This week, Oracle reported its fiscal FY18 Q1 financial performance and the results are being billed as solidly exceeding Wall Street estimates. Oracle itself depicted its performance as the best quarterly performance in six years as well as a very, very strong start to its FY18 fiscal year. 

The financial headlines included:

Total Revenues up 7 percent to $9.2 billion.

Cloud Plus On-Premise Revenues growing 9 percent to $7.4 billion.

Applications Total Revenue up 17 percent to $2.6 billion.

Total Cloud Revenues up 62 percent to $1.5 billion.

Operating Income up 31 percent to $2.8 billion.

Total Cash balance of $67 billion with Net Cash (less debt) balance at $13.6 billion.

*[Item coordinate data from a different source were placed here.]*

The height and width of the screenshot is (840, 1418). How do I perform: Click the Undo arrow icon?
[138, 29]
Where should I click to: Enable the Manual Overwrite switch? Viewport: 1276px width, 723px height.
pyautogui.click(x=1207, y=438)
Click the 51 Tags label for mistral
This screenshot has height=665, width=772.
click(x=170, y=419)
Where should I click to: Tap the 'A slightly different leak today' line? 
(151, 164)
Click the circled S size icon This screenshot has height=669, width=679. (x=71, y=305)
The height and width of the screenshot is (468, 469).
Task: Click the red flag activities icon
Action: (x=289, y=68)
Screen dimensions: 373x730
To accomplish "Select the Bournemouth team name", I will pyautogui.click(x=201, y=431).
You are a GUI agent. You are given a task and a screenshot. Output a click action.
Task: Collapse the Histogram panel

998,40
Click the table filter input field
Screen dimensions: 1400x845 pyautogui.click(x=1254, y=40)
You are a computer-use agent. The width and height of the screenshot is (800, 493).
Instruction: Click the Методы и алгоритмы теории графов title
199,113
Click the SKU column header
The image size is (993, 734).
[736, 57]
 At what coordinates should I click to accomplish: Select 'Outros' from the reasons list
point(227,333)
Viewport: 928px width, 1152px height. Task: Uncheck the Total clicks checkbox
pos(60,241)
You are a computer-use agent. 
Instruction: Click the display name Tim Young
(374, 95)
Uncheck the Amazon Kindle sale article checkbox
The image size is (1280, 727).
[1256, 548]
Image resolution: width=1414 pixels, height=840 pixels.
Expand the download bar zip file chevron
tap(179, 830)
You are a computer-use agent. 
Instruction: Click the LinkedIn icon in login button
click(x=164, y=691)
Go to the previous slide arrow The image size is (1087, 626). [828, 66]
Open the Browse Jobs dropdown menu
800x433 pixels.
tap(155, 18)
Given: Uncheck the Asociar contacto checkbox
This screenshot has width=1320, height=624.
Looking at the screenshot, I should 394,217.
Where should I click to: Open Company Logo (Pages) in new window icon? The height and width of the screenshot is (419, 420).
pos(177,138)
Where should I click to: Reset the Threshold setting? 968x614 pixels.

From an applications perspective, the results reflect some significant momentum in the company’s Cloud based and SaaS applications platforms. Co-CEO Mark Hurd indicated to analysts that Cloud ERP revenues grew 90 percent organically reflecting a $1.3 billion run-rate. Executives characterized much of the current Cloud ERP growth coming from net new customers for Oracle, customers that Oracle would not have considered a mere three years ago. Some ERP customer wins mentioned included names such as Advanced Auto Parts, Glaxo SmithKline, Grupo Bimbo, Honda Motor, Modine Manufacturing, Nestle, United States Steel, among others. Having followed the ERP and enterprise software technology for quite some time, this industry analyst can attest that such names had indeed appeared on other enterprise software vendor customer reports.

ERP Cloud momentum is also an important indicator to SCM Cloud adoption momentum since ERP customers adopt supply chain management focused functionality in a phased approach after the ERP backbone platform is implemented.  While specific numbers related to SCM Cloud were not shared in the investor briefing, Supply Chain Matters has reached out to Oracle and will share performance highlights when we have them.

A significant challenge for any software company with a history of prior on-premise software implementations is managing the total revenue line as new Cloud-based customers are acquired. As we all know, cloud revenues are amortized over the expected life of customer contracts while the full on-premise contract values are recognized at time of sale. In its latest quarter, Oracle executives informed equity analysts that on-premise license, support, and SaaS combined grew 17 percent in the quarter. That reflects a healthy transition to-date.  Once more, Oracle senior leadership declared that they expect even higher Cloud growth rates in the coming quarters. Hurd himself declared:

I expect Q2 Cloud booking growth to be strong or stronger than our Q1 growth rate. Our Cloud bookings were executing well on a very big and growing pipeline.”

Hurd further declared that Oracle is now the fastest growing Cloud company at scale, which can be construed to reflect the usual bravado of this tech provider but perhaps has a further meaning from performance of a few quarter’s past.

In briefing investors on Q2 financial performance, Oracle executives have often provided some indications of announcements expected to be made at the annual Oracle OpenWorld customer conference in October. Oracle Founder and CTO Larry Ellison indicated that the company will announce the next generation of the Oracle database at the OpenWorld event starting on October 1. He described the release of a totally autonomous database technology predicated on a foundation of machine learning and artificial intelligence capabilities. In-essence, the database will not require a human to either manage or tune the database, and Oracle plans to offer customers a guarantee of 99.995 percent system availability on an annual basis. That equates to less than 30 minutes of planned or unplanned downtime in a year.

Such a capability has significant implications for supply chain, customer order management and business analytics focused applications and systems that have reliance on large scale databases. It has further implications for future Internet of Things and machine learning capabilities applied to operational and supply chain planning and control systems down the road. Obviously, this will be a significant announcement with implications for enterprise software and other tech circles.

This Editor will once again be in-attendance at this year’s Oracle Open World and Supply Chain Matters will feature additional perspectives on new product announcements and their implications for the broad umbrella areas of what makes up today’s supply chain management technology landscape.